Da tempo la procura di Napoli monitora la situazione, dopo aver aperto un fascicolo d’indagine sul malware, apparso per la prima volta nel capoluogo campano. Per questo ha delegato gli accertamenti alla Polizia Postale, al Gico della Guardia di Finanza e al Ros dei Carabinieri.


Della vicenda si è interessato anche il Comitato di controllo sui servizi segreti (Copasir), che nei prossimi giorni chiederà dettagli al Dis, Dipartimento che coordina le agenzie d’intelligence.

Intanto il garante della privacy Antonello Soro ha commentato così:

“È un fatto gravissimo su cui c’è grande preoccupazione. Faremo i dovuti approfondimenti per quanto concerne le nostre competenze, poiché la vicenda presenta contorni ancora assai incerti ed è indispensabile chiarirne l’esatta dinamica”.

La scoperta di Exodus

I ricercatori che hanno scoperto il malware e avvisato Google raccontano:

“Abbiamo identificato copie di uno spyware sconosciuto che sono state caricate con successo sul Google Play Store più volte nel corso di oltre due anni. Queste applicazioni sono normalmente rimaste disponibili per mesi”.

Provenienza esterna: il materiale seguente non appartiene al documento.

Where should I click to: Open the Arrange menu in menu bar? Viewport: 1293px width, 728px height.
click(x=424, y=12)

Le prove raccolte da Security Without Borders indicherebbero che il software spia sia stato sviluppato da eSurv, un’azienda con base a Catanzaro, che tra l’altro – sottolinea Motherboard – avrebbe vinto un bando della Polizia per lo sviluppo di “un sistema di intercettazione passiva e attiva”. Altro dettaglio interessante riguarda due stringhe di codice: “mundizza” e “RINO GATTUSO”.

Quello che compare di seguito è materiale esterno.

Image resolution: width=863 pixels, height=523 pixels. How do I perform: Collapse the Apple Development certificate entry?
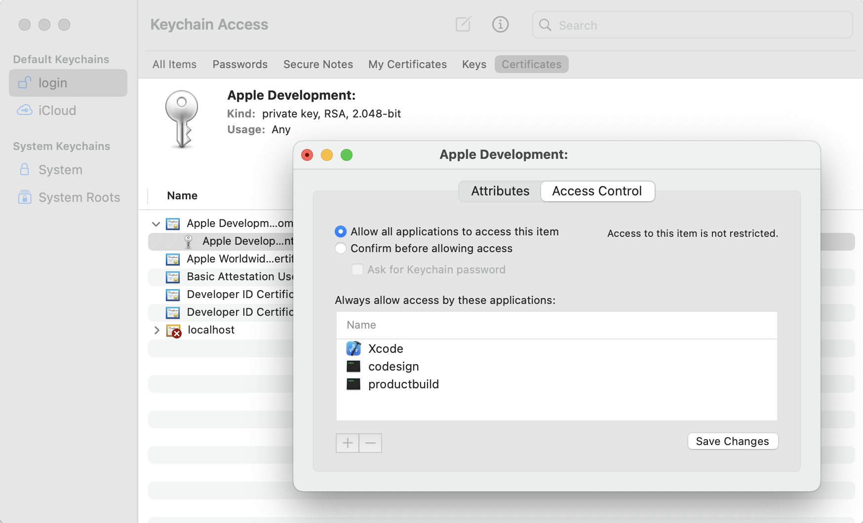(156, 224)
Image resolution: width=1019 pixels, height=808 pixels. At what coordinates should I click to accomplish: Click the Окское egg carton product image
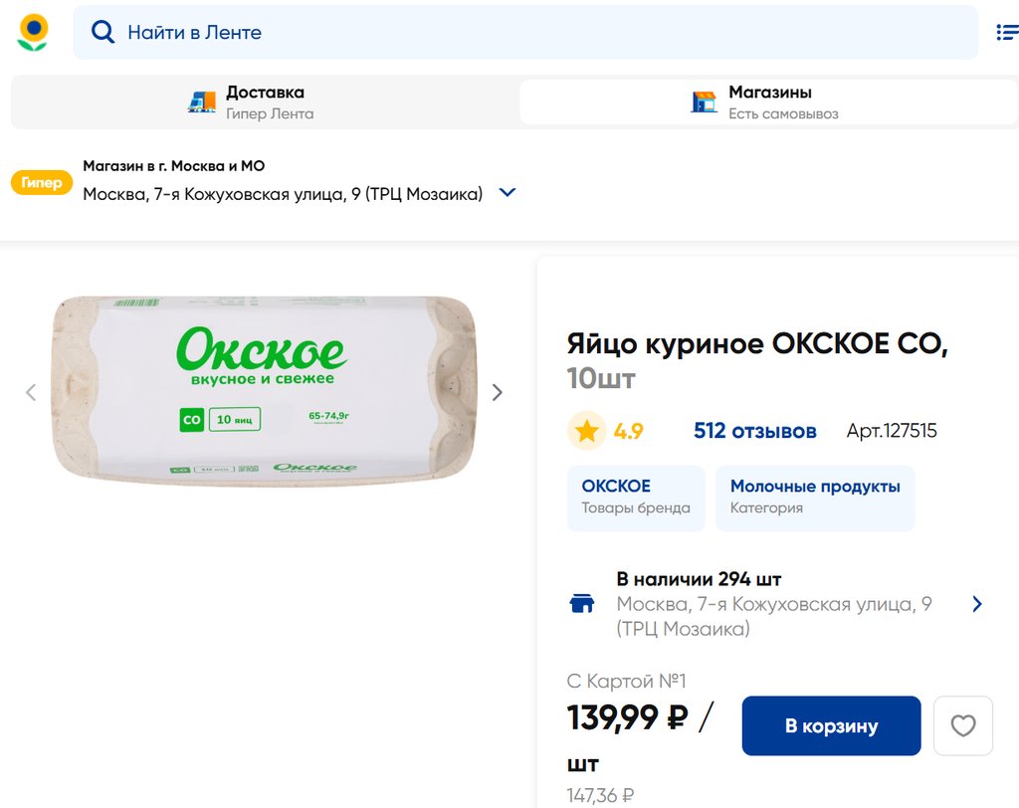point(264,392)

A questo punto sorge il giallo: infatti la società calabrese sembra essere sparita da Internet. Basti pensare che digitando sul web il nome eSurv compare la scritta “Not found” mentre sulla sua pagina Facebook appare la dicitura “Questo contenuto non è al momento disponibile”.


Come funziona Exodus

Il vero ‘cavallo di Troia’ sarebbe rappresentato dal server di comando e controllo utilizzato da diverse app trovate su Play Store per rimandare i dati raccolti agli operatori imputati. Secondo i ricercatori, il server condividerebbe il certificato web TLS, chiamato a garantire l’identità di un sito, con altri server che appartengono ai servizi delle videocamere di sorveglianza di eSurv.

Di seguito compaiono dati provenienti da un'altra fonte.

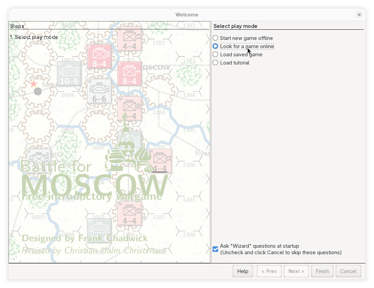
Task: Click the Finish button
Action: coord(322,271)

Exodus era progettato per fungere da pseudo da applicazioni da installare sul proprio dispositivo Android. Solo dopo l’installazione agiva in due tempi:

  1. raccoglieva informazioni base per identificare il dispositivo infetto, come il codice Imiei che consente di identificare in maniera univoca un telefono;
  2. prendeva il controllo del telefono con intercettazioni ambientali, cronologia dei browser, geolocalizzazione, i log di Facebook Messenger, le chat di WhatsApp.

Infine, continuano i ricercatori, considerato che il malware non è stato programmato per usare la crittografia, che secreta le informazioni, qualunque malintenzionato connesso alla stessa rete wifi del dispositivo infettato poteva hackerarlo.